1997 Fiscal Year Final Research Report Summary
Decision theoretic approach to computer intensive methods of multivariate analysis
Project/Area Number |
08680327
|
Research Category |
Grant-in-Aid for Scientific Research (C)
|
Allocation Type | Single-year Grants |
Section | 一般 |
Research Field |
Statistical science
|
Research Institution | University of Tokyo |
Principal Investigator |
TAKEMURA Akimichi University of Tokyo, Faculty of Economics, Professor, 大学院・経済学研究科, 教授 (10171670)
|
Co-Investigator(Kenkyū-buntansha) |
KUBOKAWA Tatsuya University of Tokyo, Faculty of Economics, Assoclate Professor, 大学院・経済学研究科, 助教授 (20195499)
|
Project Period (FY) |
1996 – 1997
|
Keywords | Asymptotic expansion / shrinkage / Likelihood Ratio / MANOVA |
Research Abstract |
First we summarize research results by the head investigator Akimichi Takemura. He has published with the co-author Satoshi Kuriki the paper "A proof of independent Bartlett correctability of nested likelihood ratio tests" in Annals of Institute of Statistical Mathematics. This paper proves that the likelihood ratio statistics for nested hypotheses can be Bartlett-corrected independently of each other. His paper with the co-author Toshio Honda "The effect of heteroscedasticity on the actual size of Chow test" appeared in Journal of the Japan Statistical Society. In this paper he has obtained results on the actual signigicance levels of the test of structural change (Chow test), when the error terms of the regression model has heteroscedasticity.
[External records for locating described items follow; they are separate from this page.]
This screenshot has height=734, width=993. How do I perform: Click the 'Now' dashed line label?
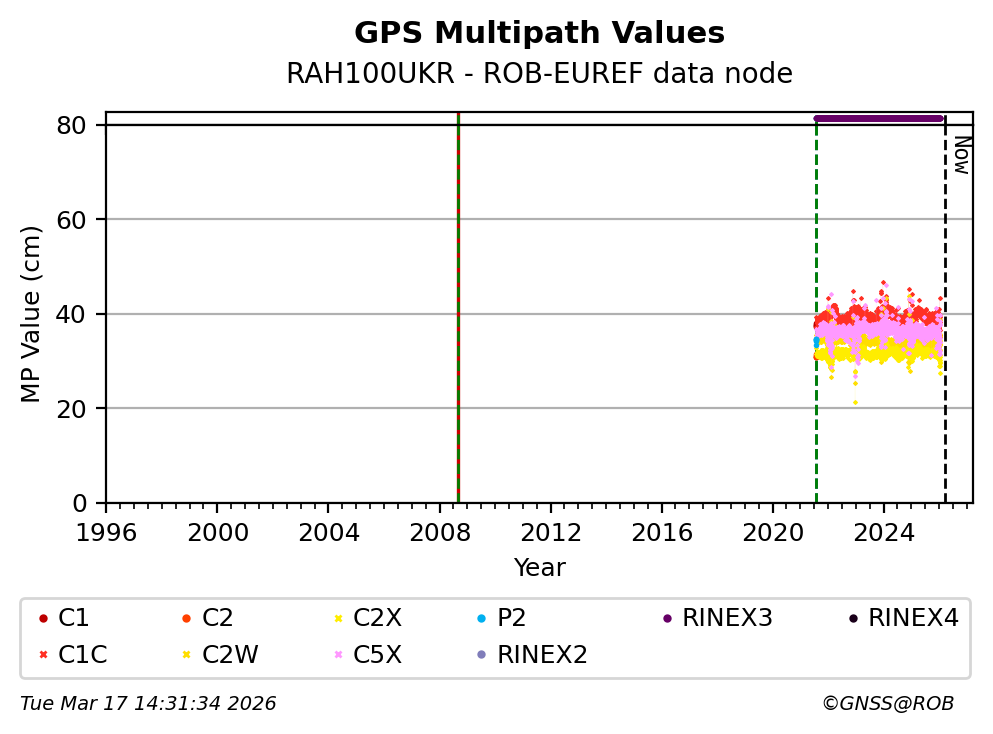click(961, 155)
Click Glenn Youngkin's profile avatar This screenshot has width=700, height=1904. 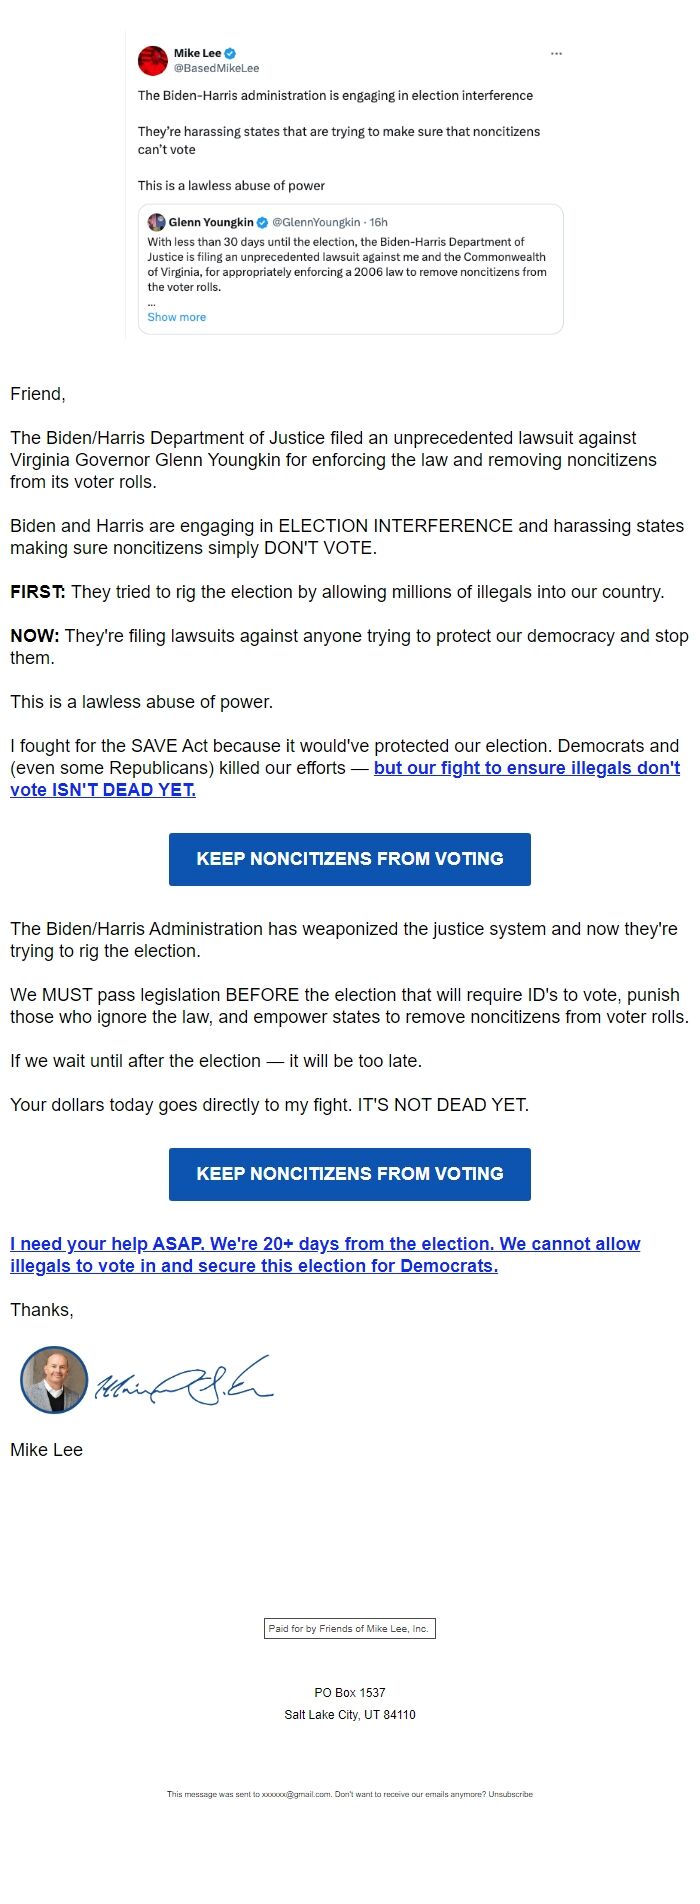[156, 222]
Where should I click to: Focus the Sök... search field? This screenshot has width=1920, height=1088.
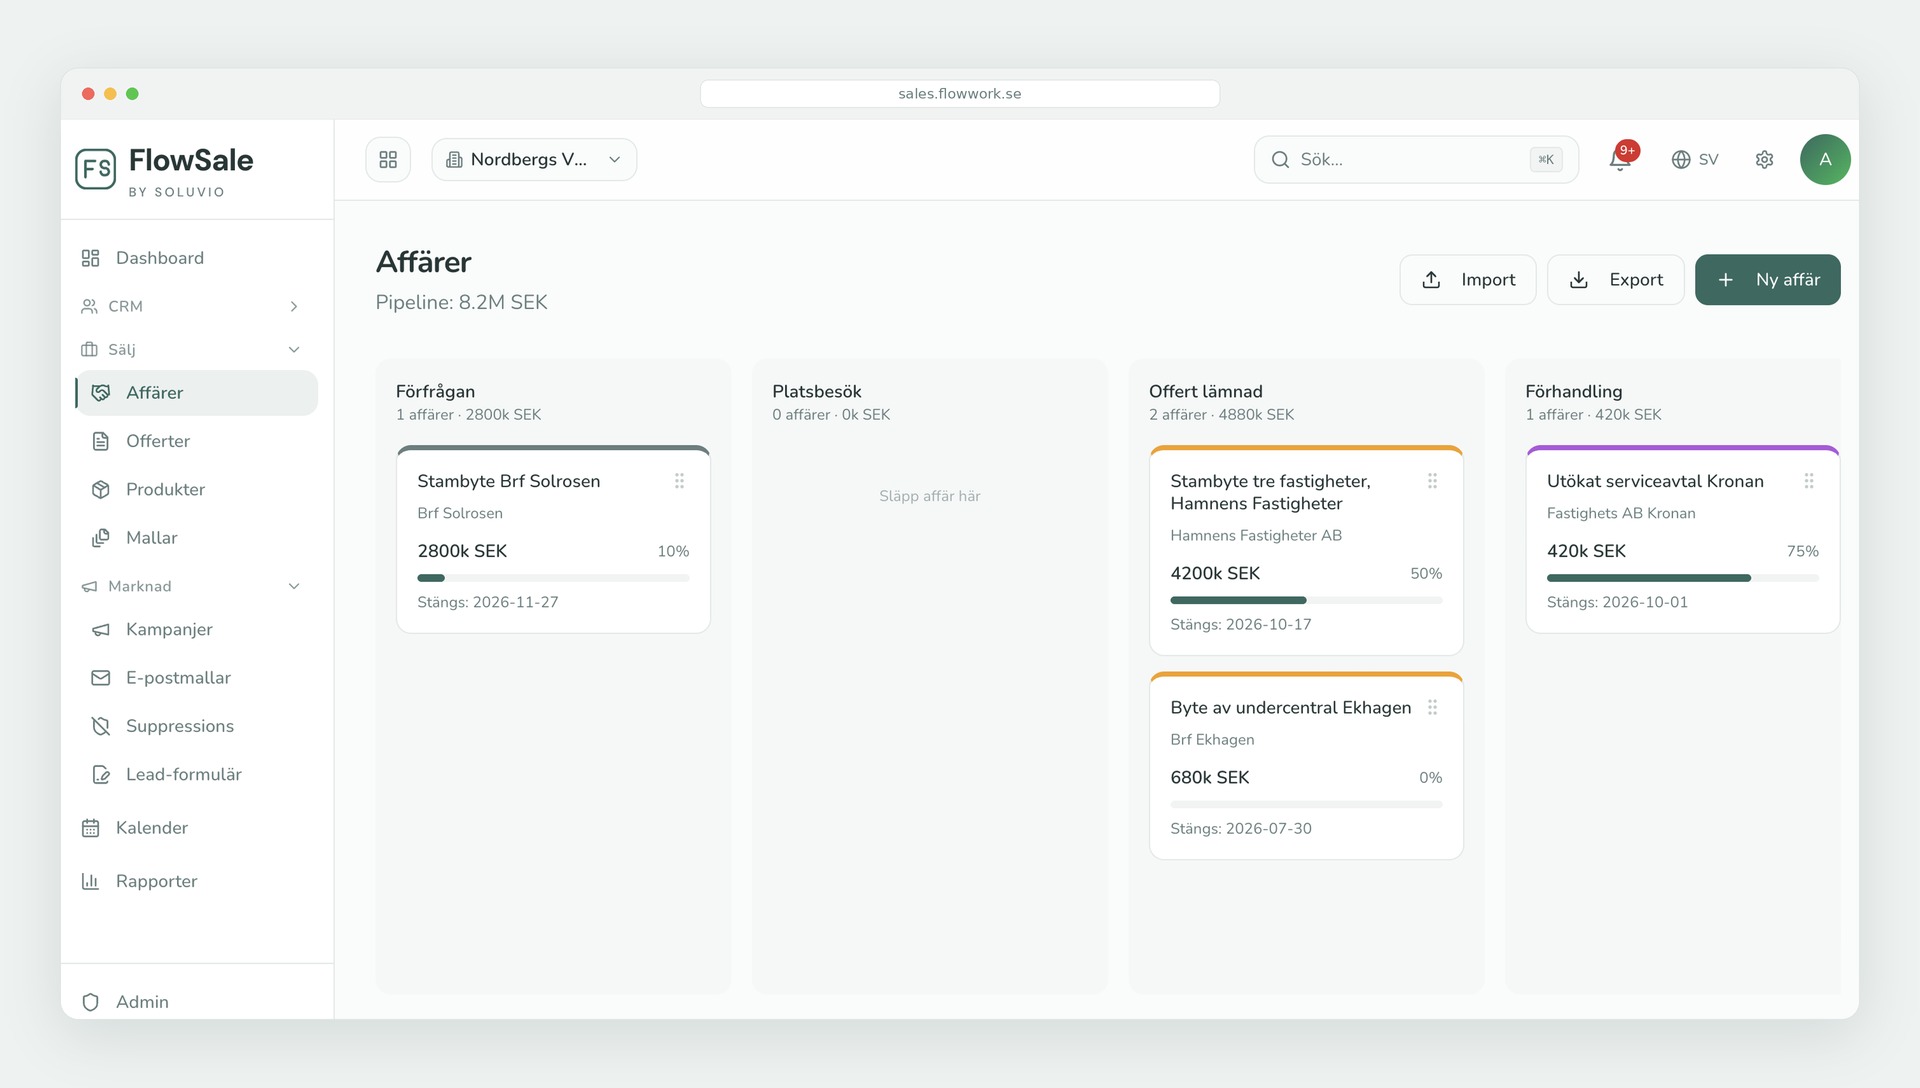click(x=1416, y=160)
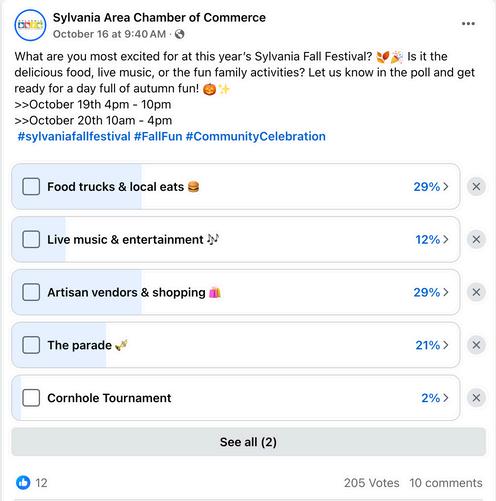The image size is (496, 501).
Task: Remove The parade poll option
Action: tap(476, 345)
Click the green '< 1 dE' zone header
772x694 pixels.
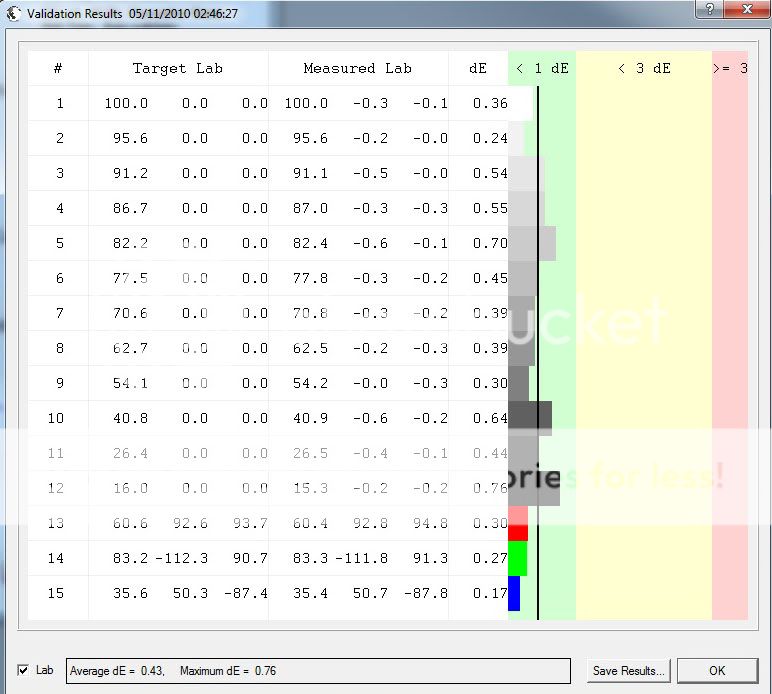(x=542, y=68)
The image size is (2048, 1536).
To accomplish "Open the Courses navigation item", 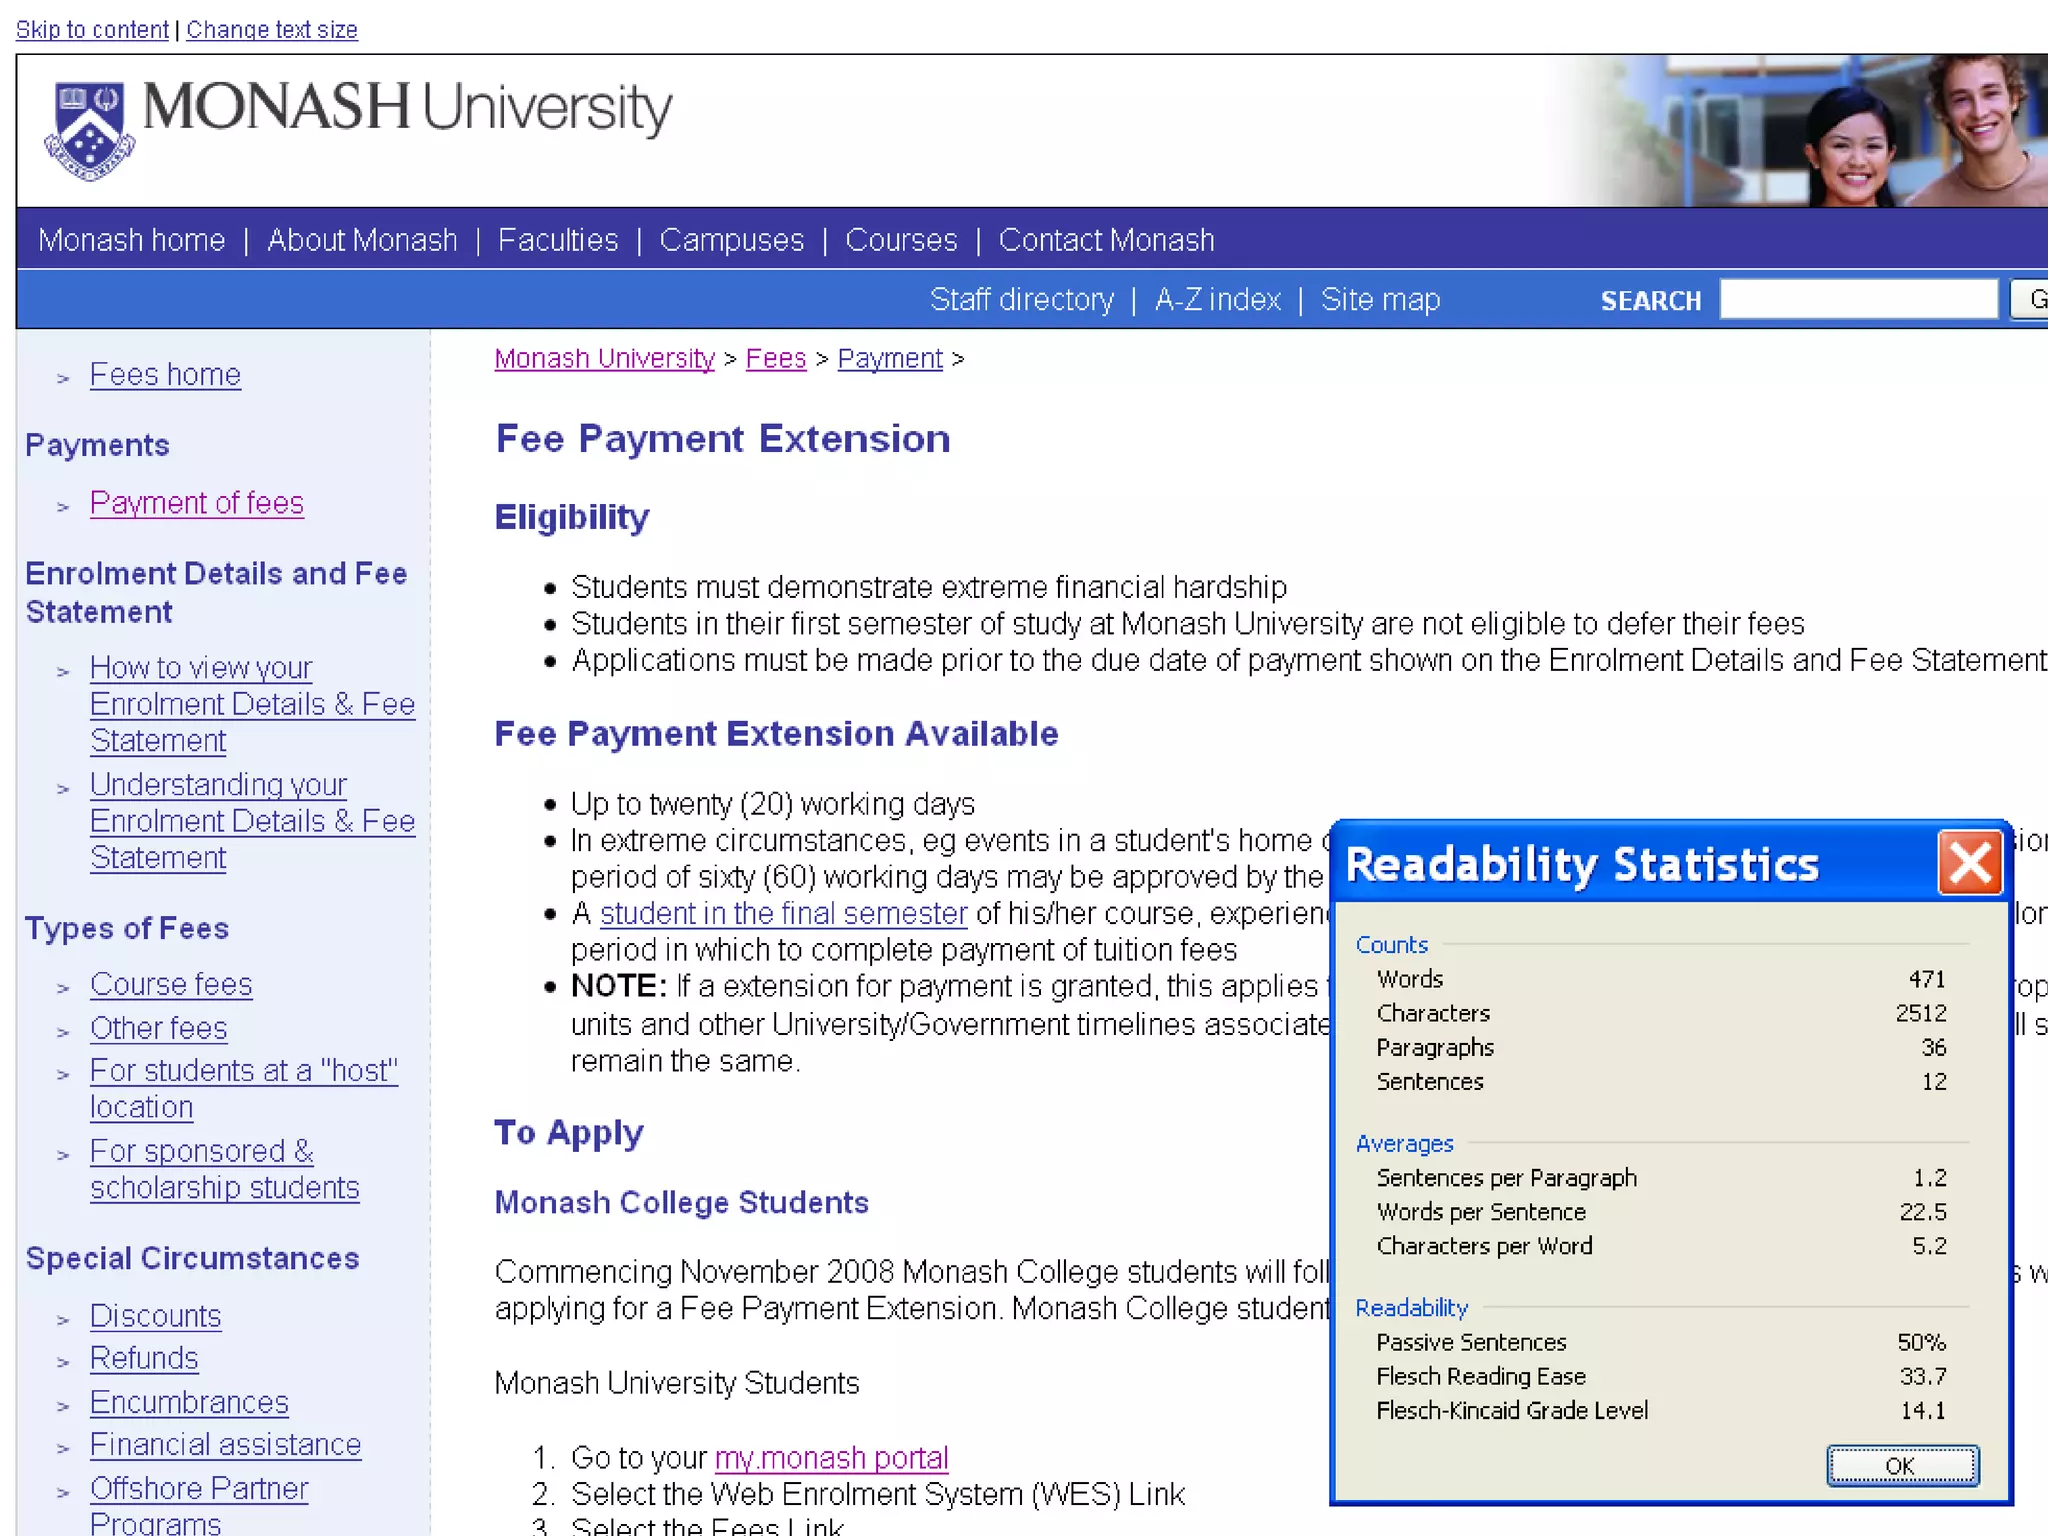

His paper with Hidehiko Kamiya titled "On rankings generated by pairwise linear discriminant analysis of m populations" appeated in the Journal of Multivariate Analysis. This paper investigates the number of rankings and properties of non-appearing rankings in detail based on the theory of hyperplane arrangements. His most recent publication "Weights of chi distribution for smooth or piecewise smooth cone alternattives. The annals of statistics" in the Annals of Statistics investigates the weights of chi-bar-squared distribution for smooth convex cone alternatives using differential geometric methods. Next we summarize research results by Tatsuya Kubokawa. His paper with M.S.Srivastava titled "Double shrinkage estimators of ratio of variances" appeared in the Proceedings of the Sixth Eugene Lukacs Symposium. This paper gives a new shrinkage estimator for the ratio of variances. Furthermore "Shrinkage estimators in a mixed MANOVA and GMANOVA model" by Y.Kubokawa, and A.K.Md.E.Saleh compares shrinkage estimators in Multivariate Analysis Variance Model and its generalizations.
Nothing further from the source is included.